## Task brief:
Among the entries below, one stretch runs from the line that contains "Select the 2XL" through the line that contains "Open the external". Repeat that stretch exactly, ends included, and only that.
[Start of section]
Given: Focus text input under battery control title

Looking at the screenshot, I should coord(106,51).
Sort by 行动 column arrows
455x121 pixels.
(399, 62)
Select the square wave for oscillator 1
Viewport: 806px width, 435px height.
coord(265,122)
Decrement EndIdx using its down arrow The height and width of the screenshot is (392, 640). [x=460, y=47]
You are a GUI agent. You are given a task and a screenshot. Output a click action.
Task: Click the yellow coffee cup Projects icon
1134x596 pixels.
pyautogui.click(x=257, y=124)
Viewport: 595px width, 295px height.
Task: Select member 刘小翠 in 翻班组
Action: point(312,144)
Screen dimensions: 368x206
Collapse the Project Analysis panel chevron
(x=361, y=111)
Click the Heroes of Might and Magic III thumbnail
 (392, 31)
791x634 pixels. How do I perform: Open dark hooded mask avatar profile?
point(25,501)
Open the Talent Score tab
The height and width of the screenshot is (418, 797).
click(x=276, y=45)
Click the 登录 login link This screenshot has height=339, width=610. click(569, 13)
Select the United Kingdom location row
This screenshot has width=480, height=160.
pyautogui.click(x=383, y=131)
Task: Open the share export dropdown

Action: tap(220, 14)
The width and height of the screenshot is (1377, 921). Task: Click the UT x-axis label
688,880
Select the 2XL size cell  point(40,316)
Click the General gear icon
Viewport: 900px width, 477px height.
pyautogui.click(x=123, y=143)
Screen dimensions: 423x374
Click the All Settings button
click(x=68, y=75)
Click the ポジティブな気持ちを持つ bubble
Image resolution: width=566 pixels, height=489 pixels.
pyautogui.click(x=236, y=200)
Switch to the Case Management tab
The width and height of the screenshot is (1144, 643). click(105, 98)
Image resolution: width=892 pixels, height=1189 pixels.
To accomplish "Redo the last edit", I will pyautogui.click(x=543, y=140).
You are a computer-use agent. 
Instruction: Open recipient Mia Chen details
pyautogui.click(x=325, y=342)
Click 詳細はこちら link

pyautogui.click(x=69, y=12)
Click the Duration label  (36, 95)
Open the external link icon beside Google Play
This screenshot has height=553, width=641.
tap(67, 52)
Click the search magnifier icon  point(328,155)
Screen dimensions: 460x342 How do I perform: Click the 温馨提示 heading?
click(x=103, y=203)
[End of section]
## Answer space:
Select the 2XL size cell  point(40,316)
Click the General gear icon
Viewport: 900px width, 477px height.
pyautogui.click(x=123, y=143)
Screen dimensions: 423x374
Click the All Settings button
click(x=68, y=75)
Click the ポジティブな気持ちを持つ bubble
Image resolution: width=566 pixels, height=489 pixels.
pyautogui.click(x=236, y=200)
Switch to the Case Management tab
The width and height of the screenshot is (1144, 643). click(105, 98)
Image resolution: width=892 pixels, height=1189 pixels.
To accomplish "Redo the last edit", I will pyautogui.click(x=543, y=140).
You are a computer-use agent. 
Instruction: Open recipient Mia Chen details
pyautogui.click(x=325, y=342)
Click 詳細はこちら link

pyautogui.click(x=69, y=12)
Click the Duration label  (36, 95)
Open the external link icon beside Google Play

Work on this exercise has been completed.